→ DATA
- - - - - - -
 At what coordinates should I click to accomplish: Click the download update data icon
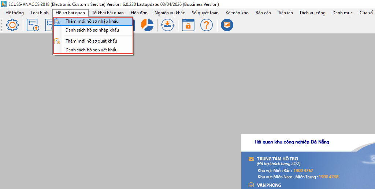click(x=168, y=25)
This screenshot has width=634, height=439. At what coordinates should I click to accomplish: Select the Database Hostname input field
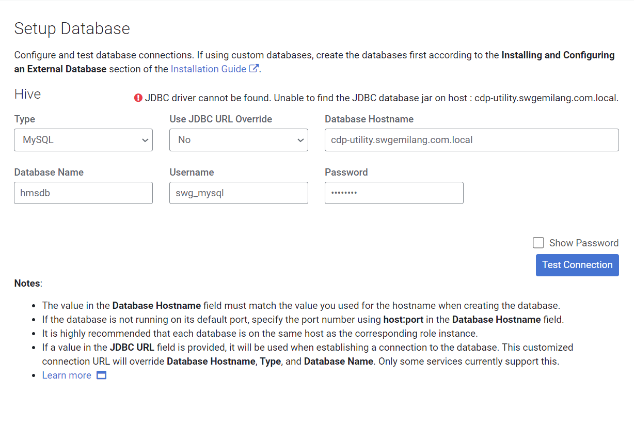471,140
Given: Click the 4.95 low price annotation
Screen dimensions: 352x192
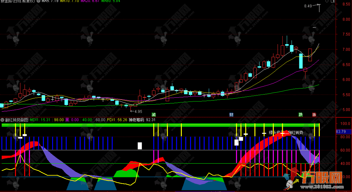Looking at the screenshot, I should pos(138,111).
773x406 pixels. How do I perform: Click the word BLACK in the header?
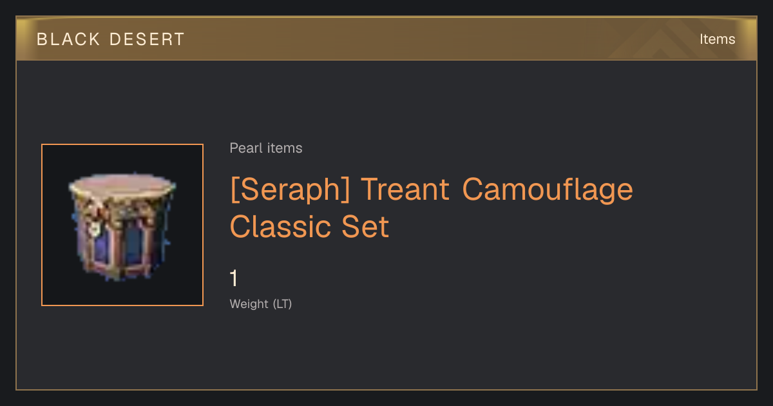click(x=68, y=39)

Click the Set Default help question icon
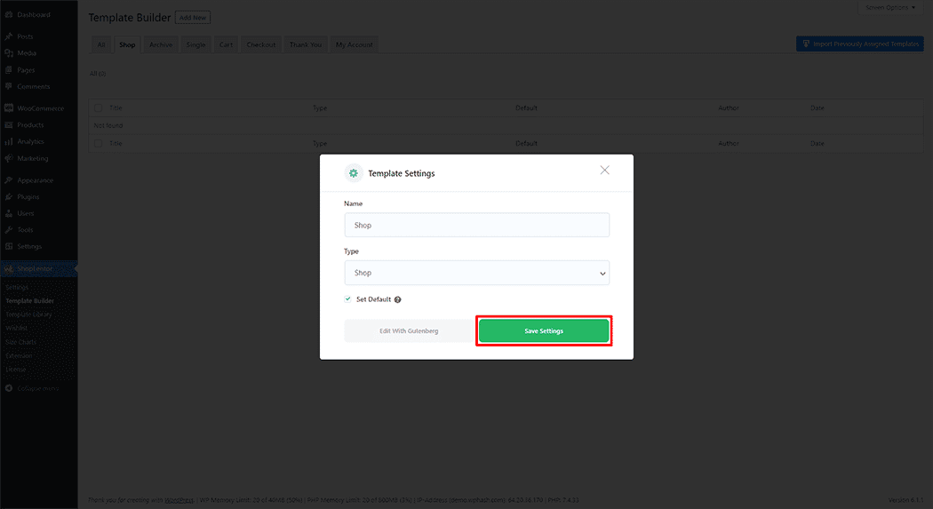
- - - - - - -
→ WORK ORDER
Down to the last line, set down the data above exactly, and omit all images.

→ EXERCISE ANSWER
 At what coordinates should I click to accomplish: Click the download update data icon
click(x=168, y=25)
This screenshot has width=634, height=439. At what coordinates should I click to accomplish: Select the Database Hostname input field
471,140
Given: Click the 4.95 low price annotation
Screen dimensions: 352x192
Looking at the screenshot, I should pos(138,111).
773x406 pixels. How do I perform: Click the word BLACK in the header?
click(x=68, y=39)

Click the Set Default help question icon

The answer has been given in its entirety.